No. 33600 (Amendment): Section R414-3A-9. Reimbursement for Services  

  • (Amendment)

    DAR File No.: 33600
    Filed: 04/29/2010 05:25:28 PM

    RULE ANALYSIS

    Purpose of the rule or reason for the change:

    The purpose of this change is to specify that reimbursement for outpatient hospital services is in accordance with rates as updated in the Utah Medicaid State Plan.

    Summary of the rule or change:

    This amendment specifies that reimbursement for outpatient hospital services is in accordance with the Utah Medicaid State Plan.

    State statutory or constitutional authorization for this rule:

    Anticipated cost or savings to:

    the state budget:

    The Department anticipates that this change will not increase annual total expenditures because the reimbursement methodology that is used in the current State Plan is also applied in this rule.

    local governments:

    The Department anticipates that this change will not increase annual total expenditures to local governments because the reimbursement methodology that is used in the current State Plan is also applied in this rule.

    small businesses:

    The Department anticipates that this change will not increase annual total expenditures for outpatient hospital owners because the reimbursement methodology that is used in the current State Plan is also applied in this rule.

    persons other than small businesses, businesses, or local governmental entities:

    The Department anticipates that this change will not increase annual total expenditures for outpatient hospital owners because the reimbursement methodology that is used in the current State Plan is also applied in this rule.

    Compliance costs for affected persons:

    The Department anticipates that this change will not increase annual total expenditures for a single Medicaid provider because the reimbursement methodology that is used in the current State Plan is also applied in this rule.

    Comments by the department head on the fiscal impact the rule may have on businesses:

    The approved state plan with the federal government specifies the reimbursement methodology for outpatient services.
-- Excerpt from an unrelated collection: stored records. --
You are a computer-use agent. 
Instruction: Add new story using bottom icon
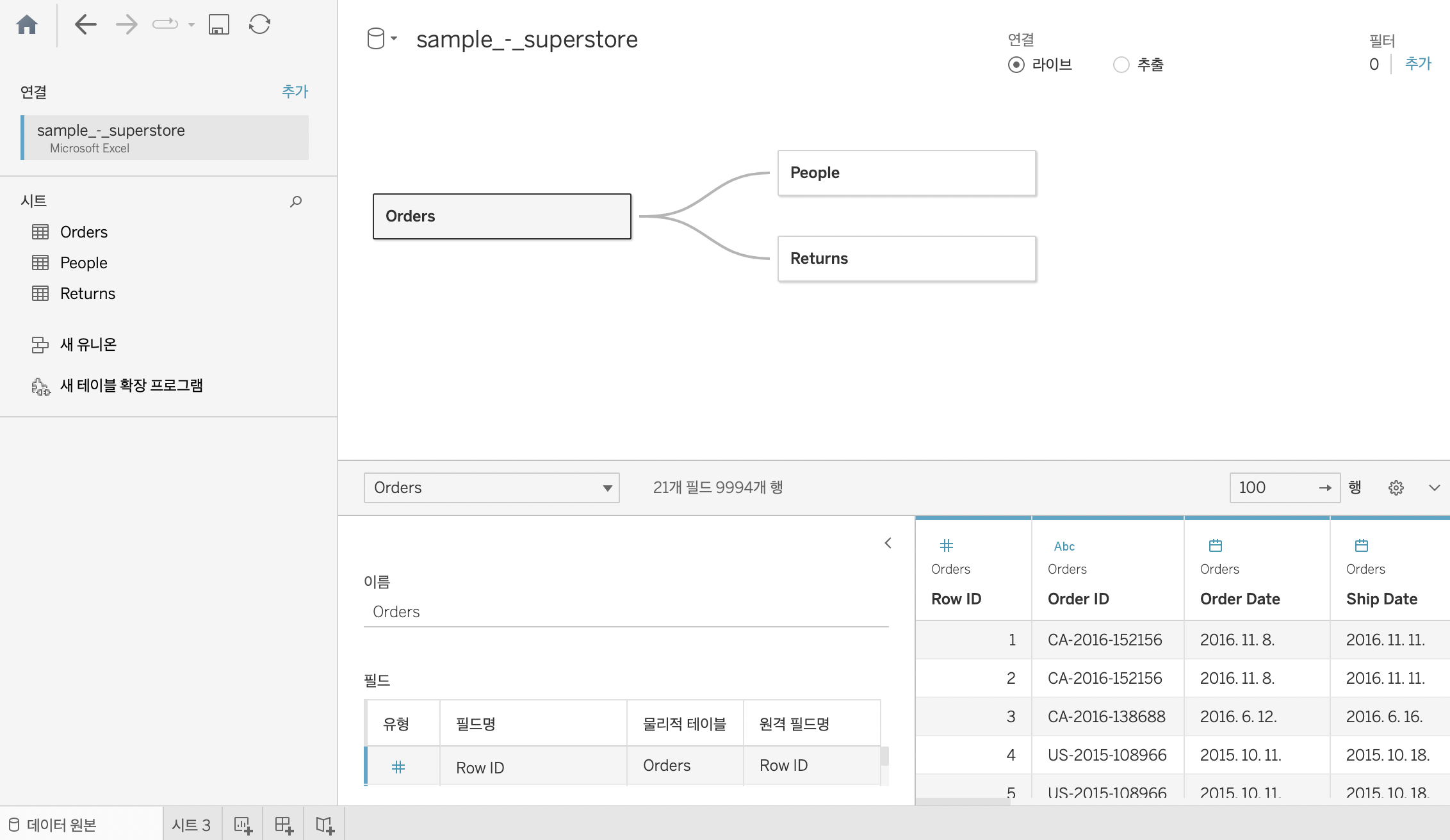pos(325,825)
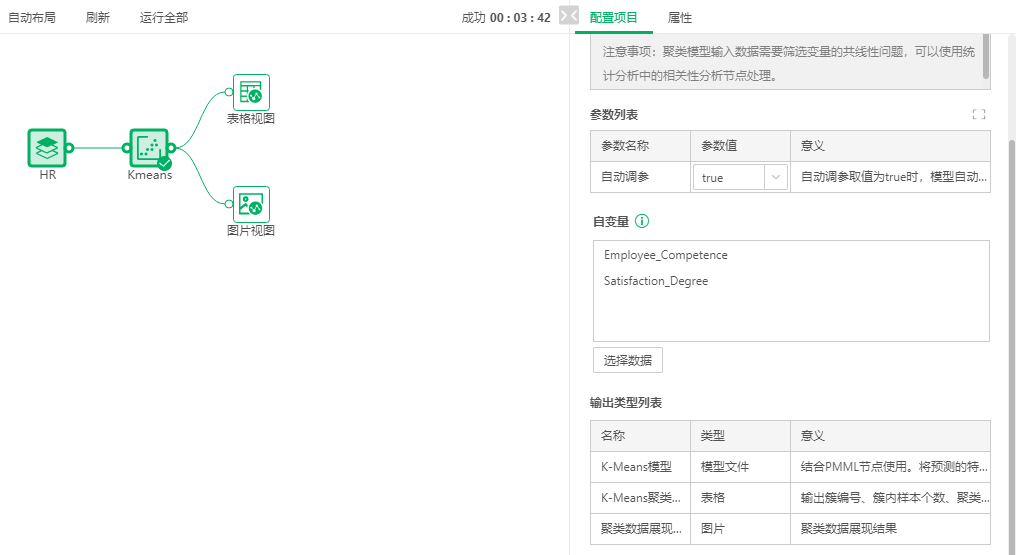Click 刷新 to refresh the canvas

tap(98, 17)
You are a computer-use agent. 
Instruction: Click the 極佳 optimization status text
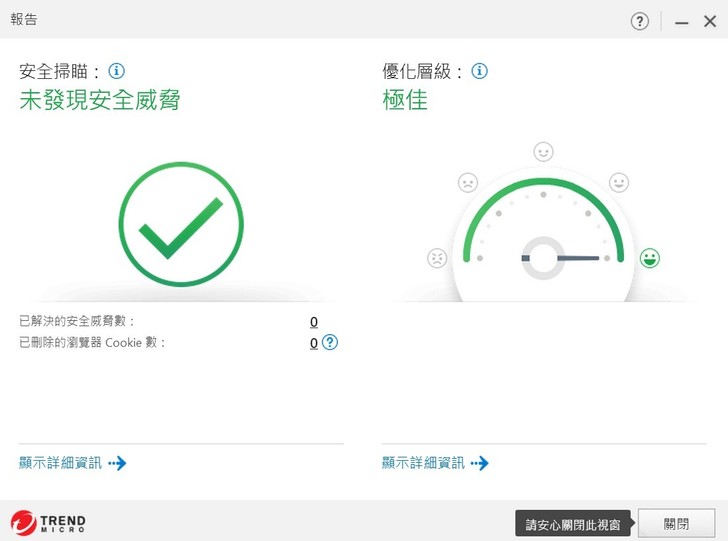pos(405,100)
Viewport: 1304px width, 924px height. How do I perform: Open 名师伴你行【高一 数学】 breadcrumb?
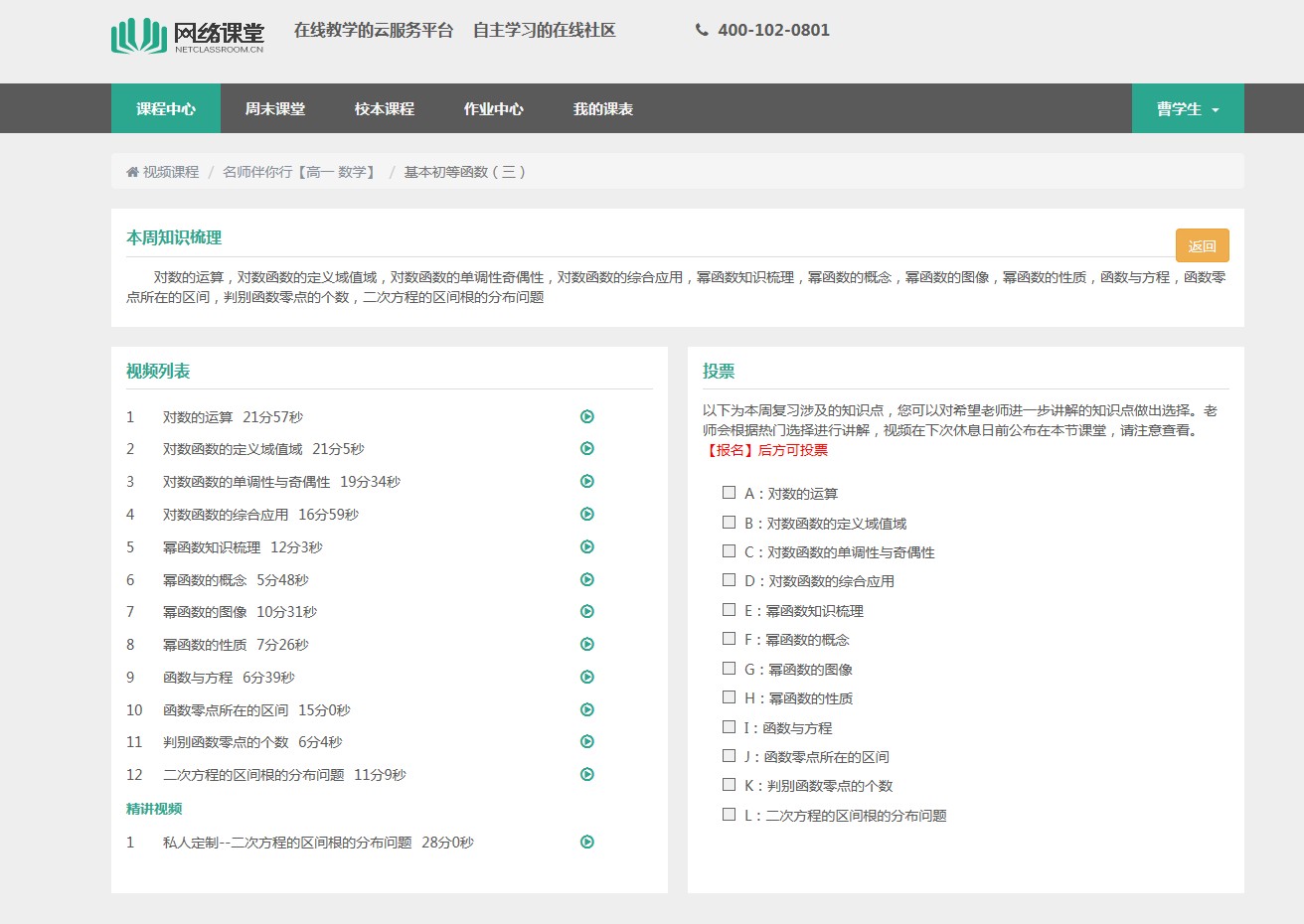[301, 172]
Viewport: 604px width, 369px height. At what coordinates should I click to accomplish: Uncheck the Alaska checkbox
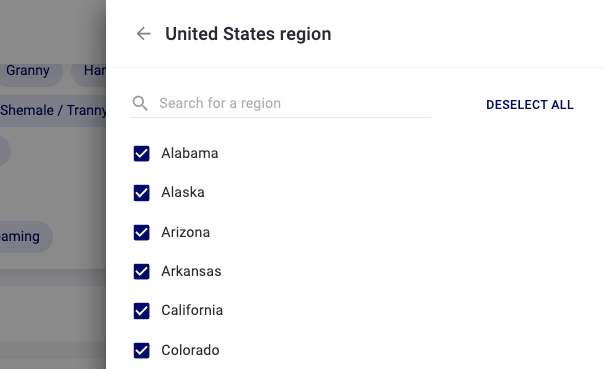coord(141,193)
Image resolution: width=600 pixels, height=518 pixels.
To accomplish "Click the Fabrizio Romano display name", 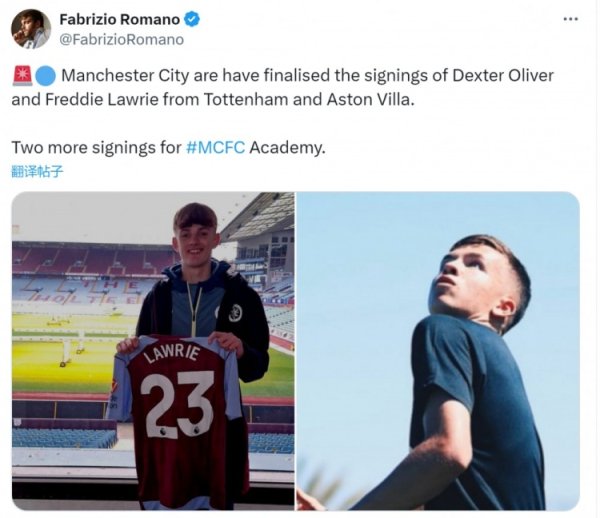I will [x=121, y=20].
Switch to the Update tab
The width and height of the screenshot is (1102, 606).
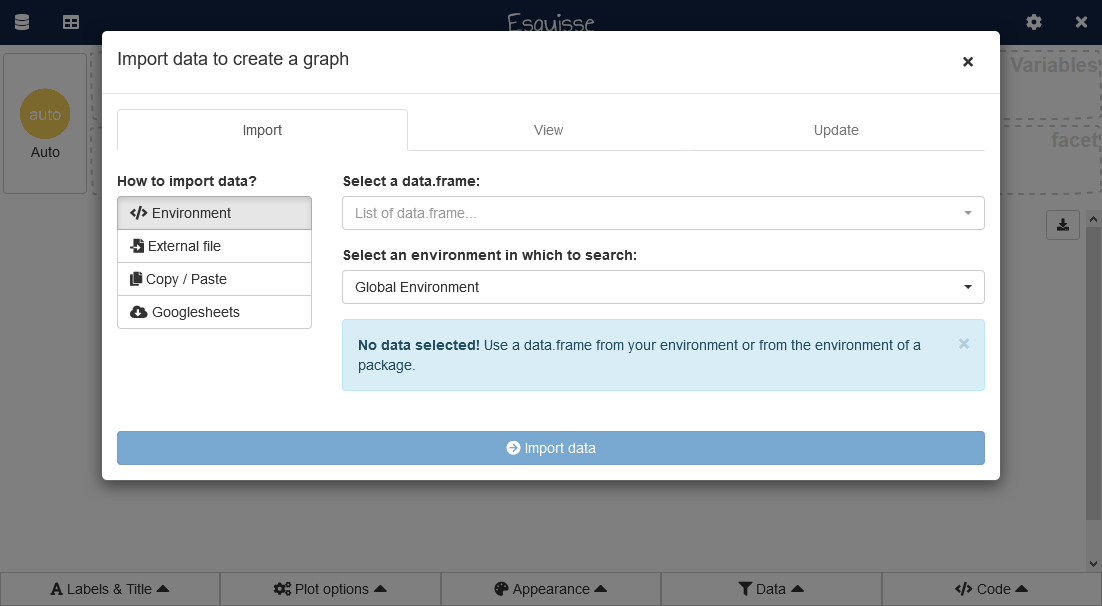(x=836, y=130)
This repeal of unnecessary detail in rule avoids the potential of conflict in the rules and the state plan.

    David Patton, Acting Executive Director

    The full text of this rule may be inspected, during regular business hours, at the Division of Administrative Rules, or at:

    Health
    Health Care Financing, Coverage and Reimbursement Policy
    288 N 1460 W
    SALT LAKE CITY, UT 84116-3231

    Direct questions regarding this rule to:

    Interested persons may present their views on this rule by submitting written comments to the address above no later than 5:00 p.m. on:

    06/14/2010

    This rule may become effective on:

    06/21/2010

    Authorized by:

    David Sundwall, Executive Director

    RULE TEXT

    R414. Health, Health Care Financing, Coverage and Reimbursement Policy.

    R414-3A. Outpatient Hospital Services.

    R414-3A-9. Reimbursement for Services.

    [(1) Except for emergency room, lithotripsy, laboratory and radiology services, the payment level for outpatient hospital claims is based on 69% of allowed charges for urban hospitals and 83% of allowed charges for rural hospitals.

    (2) Payments for emergency room services vary depending on urban and rural designation and whether the service is designed as "emergency" or "non-emergency." The "emergency" designation is based on the principal diagnosis according to ICD-9 Code. Rural hospitals receive 88% of charges for emergency services and 58% for non-emergency use of the emergency room. Urban hospitals receive 88% of charges for emergencies and 36% of charges for non-emergency use of the emergency room.

    (3) Payment for laboratory, radiology, physical therapy, and occupational therapy services provided in an outpatient hospital is based on HCPCS codes and an established fee schedule, unless a lesser amount is billed. The fee schedule used to pay physicians is used to establish payment rates.

    (4) Billed charges shall not exceed the usual and customary charge to private pay patients.

    (5) Payments for all outpatient services are limited to the aggregate annual amount Medicare would pay for the same services as required by 42 CFR 447.321.

    (6) Percent of charges reimbursement will be based on provider charges in effect March 1, 2010.]Reimbursement for outpatient hospital services is in accordance with Attachment 4.19-B of the Utah Medicaid State Plan, which is incorporated by reference in Rule R414-1.

     

    KEY: Medicaid

    Date of Enactment or Last Substantive Amendment: 2010

    Notice of Continuation: November 8, 2007

    Authorizing, and Implemented or Interpreted Law: 26-1-5; 26-18-2.3; 26-18-3(2); 26-18-4

     


Document Information

Effective Date:
6/21/2010
Publication Date:
05/15/2010
Filed Date:
04/29/2010
Agencies:
Health,Health Care Financing, Coverage and Reimbursement Policy
Rulemaking Authority:

Section 26-18-3

Authorized By:
David Sundwall, Executive Director
DAR File No.:
33600
Related Chapter/Rule NO.: (1)
R414-3A-9. Reimbursement for Services.